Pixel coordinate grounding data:
************
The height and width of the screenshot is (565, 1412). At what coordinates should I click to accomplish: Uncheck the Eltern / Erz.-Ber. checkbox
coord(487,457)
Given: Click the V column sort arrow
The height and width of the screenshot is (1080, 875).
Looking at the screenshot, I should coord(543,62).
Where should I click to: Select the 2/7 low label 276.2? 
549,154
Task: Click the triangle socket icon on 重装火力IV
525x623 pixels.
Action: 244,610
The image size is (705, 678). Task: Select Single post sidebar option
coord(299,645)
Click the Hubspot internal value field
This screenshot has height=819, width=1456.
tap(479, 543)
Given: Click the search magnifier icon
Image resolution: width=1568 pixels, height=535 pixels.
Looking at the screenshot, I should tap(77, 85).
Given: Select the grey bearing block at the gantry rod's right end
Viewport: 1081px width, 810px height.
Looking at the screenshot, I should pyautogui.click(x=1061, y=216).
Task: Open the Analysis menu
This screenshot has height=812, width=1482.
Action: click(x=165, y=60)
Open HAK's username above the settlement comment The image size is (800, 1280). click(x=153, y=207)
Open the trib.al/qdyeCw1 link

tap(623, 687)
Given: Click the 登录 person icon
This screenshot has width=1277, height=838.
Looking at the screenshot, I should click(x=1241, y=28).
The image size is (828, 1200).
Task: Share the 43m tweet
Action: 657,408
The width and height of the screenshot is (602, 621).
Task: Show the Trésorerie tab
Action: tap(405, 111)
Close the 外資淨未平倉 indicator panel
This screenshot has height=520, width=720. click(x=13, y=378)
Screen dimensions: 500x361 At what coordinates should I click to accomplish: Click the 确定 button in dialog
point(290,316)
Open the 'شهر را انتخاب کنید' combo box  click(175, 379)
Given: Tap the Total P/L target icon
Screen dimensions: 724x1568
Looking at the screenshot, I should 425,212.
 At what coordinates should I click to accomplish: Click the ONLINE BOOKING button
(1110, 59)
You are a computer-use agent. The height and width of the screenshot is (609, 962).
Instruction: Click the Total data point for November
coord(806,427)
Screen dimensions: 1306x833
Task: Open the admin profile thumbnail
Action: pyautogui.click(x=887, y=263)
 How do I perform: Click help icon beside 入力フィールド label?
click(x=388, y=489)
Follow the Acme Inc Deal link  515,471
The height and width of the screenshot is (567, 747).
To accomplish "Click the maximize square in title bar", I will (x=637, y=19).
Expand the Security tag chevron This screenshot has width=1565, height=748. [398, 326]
************
Assignment:
Isolate the lines above that contain the word "Given" and copy them.

Task solution:
Given: Click the V column sort arrow
Given: Click the search magnifier icon
Given: Select the grey bearing block at the gantry rod's right end
Given: Click the 登录 person icon
Given: Tap the Total P/L target icon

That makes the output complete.